╭─ Supplied data

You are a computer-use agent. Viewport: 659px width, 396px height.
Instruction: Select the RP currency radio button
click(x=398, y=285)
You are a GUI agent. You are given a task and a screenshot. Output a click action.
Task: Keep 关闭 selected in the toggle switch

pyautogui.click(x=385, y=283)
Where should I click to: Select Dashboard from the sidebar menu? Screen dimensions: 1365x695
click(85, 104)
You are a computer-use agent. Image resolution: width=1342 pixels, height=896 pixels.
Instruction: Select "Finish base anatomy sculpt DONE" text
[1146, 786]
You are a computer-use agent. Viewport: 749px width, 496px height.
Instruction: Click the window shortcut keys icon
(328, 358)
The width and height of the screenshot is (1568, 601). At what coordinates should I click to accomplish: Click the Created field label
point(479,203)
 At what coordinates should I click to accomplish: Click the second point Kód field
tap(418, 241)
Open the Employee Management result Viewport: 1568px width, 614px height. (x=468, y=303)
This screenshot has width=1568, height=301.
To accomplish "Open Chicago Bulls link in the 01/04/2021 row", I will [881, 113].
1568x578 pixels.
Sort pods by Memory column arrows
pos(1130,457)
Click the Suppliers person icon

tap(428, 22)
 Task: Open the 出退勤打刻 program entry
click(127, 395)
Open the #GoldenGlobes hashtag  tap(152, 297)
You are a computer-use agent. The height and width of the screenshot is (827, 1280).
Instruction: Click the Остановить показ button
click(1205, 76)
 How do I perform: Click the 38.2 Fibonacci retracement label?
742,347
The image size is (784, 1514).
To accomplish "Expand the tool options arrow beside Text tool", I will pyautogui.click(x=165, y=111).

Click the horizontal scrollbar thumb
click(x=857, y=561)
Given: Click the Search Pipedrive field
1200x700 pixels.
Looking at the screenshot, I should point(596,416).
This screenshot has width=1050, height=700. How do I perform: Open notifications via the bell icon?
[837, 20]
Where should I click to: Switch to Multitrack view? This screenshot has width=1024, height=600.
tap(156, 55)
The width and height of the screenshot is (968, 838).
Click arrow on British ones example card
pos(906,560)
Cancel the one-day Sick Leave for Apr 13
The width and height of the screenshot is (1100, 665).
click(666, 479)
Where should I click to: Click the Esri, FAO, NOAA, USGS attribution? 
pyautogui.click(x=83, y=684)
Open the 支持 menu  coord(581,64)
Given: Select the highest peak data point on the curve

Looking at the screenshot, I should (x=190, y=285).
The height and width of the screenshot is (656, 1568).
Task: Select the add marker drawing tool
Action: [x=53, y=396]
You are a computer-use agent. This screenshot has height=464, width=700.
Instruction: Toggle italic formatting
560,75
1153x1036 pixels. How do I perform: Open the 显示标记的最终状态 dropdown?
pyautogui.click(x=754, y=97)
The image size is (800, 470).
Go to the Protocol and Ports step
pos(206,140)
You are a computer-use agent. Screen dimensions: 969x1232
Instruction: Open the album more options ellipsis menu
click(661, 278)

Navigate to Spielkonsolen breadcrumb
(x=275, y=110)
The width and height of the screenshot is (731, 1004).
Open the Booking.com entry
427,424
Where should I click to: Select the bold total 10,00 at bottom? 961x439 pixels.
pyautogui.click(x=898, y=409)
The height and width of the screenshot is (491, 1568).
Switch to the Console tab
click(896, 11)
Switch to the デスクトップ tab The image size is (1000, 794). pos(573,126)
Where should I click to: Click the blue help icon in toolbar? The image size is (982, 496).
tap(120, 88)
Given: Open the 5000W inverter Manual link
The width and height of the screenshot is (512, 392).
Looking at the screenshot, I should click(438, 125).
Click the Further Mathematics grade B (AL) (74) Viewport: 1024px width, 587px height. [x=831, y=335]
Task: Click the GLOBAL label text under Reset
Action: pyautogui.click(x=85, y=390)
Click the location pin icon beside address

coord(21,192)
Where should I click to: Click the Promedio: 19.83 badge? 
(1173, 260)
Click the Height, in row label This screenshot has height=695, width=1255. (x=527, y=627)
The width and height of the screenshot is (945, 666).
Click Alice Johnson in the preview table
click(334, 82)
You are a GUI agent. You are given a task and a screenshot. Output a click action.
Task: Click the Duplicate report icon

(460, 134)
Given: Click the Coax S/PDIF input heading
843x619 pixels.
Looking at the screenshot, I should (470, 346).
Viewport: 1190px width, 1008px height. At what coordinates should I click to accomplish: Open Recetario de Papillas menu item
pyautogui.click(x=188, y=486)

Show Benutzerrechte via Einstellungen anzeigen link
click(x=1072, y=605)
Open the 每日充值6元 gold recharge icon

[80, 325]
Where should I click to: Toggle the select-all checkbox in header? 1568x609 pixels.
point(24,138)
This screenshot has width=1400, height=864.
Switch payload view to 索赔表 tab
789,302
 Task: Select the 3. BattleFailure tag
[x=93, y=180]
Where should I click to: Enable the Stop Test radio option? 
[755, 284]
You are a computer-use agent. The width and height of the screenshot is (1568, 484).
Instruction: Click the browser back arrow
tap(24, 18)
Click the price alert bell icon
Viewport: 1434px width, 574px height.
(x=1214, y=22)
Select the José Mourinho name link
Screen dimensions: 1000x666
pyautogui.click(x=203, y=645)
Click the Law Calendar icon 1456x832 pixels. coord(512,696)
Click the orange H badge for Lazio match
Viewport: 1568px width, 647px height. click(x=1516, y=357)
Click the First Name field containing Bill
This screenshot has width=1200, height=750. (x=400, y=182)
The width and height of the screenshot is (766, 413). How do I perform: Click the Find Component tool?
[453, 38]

╰─

#### How to complete this task:
From the records above, retype only the lines starting at the line that contains "Sort pods by Memory column arrows" and ending at the line that contains "The image size is (784, 1514).", both included.

#### Output of the task:
Sort pods by Memory column arrows
pos(1130,457)
Click the Suppliers person icon

tap(428, 22)
 Task: Open the 出退勤打刻 program entry
click(127, 395)
Open the #GoldenGlobes hashtag  tap(152, 297)
You are a computer-use agent. The height and width of the screenshot is (827, 1280).
Instruction: Click the Остановить показ button
click(1205, 76)
 How do I perform: Click the 38.2 Fibonacci retracement label?
742,347
The image size is (784, 1514).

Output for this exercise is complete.